**Stored items**:
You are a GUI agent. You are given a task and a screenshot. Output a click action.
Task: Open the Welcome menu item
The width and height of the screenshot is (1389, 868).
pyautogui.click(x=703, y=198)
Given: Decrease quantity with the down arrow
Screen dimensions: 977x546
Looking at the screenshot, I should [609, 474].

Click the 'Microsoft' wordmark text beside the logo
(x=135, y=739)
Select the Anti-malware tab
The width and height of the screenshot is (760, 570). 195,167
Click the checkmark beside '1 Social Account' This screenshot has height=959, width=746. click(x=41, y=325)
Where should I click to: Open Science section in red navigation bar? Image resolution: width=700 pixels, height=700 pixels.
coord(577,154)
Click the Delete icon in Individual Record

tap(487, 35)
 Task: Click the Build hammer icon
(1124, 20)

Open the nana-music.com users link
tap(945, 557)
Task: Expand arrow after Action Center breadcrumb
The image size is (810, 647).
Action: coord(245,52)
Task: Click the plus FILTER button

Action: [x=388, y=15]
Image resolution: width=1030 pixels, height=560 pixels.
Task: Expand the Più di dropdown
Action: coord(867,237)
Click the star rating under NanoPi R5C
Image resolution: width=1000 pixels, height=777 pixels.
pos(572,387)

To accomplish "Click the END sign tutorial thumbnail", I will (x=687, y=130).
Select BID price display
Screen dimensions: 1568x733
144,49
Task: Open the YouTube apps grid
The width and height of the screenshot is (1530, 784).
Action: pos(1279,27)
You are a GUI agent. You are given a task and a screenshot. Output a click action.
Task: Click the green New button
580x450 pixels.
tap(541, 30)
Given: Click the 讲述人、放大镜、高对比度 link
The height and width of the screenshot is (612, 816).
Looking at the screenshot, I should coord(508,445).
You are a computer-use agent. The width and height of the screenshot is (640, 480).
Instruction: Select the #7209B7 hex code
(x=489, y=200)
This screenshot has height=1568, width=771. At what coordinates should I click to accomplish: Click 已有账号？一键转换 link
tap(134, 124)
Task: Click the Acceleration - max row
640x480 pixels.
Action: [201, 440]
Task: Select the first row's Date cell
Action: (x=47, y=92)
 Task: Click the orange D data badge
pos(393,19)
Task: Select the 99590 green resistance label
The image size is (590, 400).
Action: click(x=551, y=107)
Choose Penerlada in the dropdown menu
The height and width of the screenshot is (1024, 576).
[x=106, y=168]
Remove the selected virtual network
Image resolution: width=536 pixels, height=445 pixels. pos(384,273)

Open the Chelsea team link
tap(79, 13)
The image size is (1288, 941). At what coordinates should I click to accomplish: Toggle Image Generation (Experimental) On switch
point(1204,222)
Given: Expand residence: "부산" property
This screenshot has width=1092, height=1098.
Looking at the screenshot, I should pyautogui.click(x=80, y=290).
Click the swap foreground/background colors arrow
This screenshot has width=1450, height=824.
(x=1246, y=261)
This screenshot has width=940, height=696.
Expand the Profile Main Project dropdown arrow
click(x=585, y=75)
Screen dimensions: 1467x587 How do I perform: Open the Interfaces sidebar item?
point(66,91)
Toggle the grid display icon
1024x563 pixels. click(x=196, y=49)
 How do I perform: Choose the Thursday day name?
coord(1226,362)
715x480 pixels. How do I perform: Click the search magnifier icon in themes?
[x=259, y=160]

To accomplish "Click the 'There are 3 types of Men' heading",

**Activity**:
Go through the entries and return each line where the word "green" occurs.

**Exercise solution**:
Task: Click the green New button
Task: Select the 99590 green resistance label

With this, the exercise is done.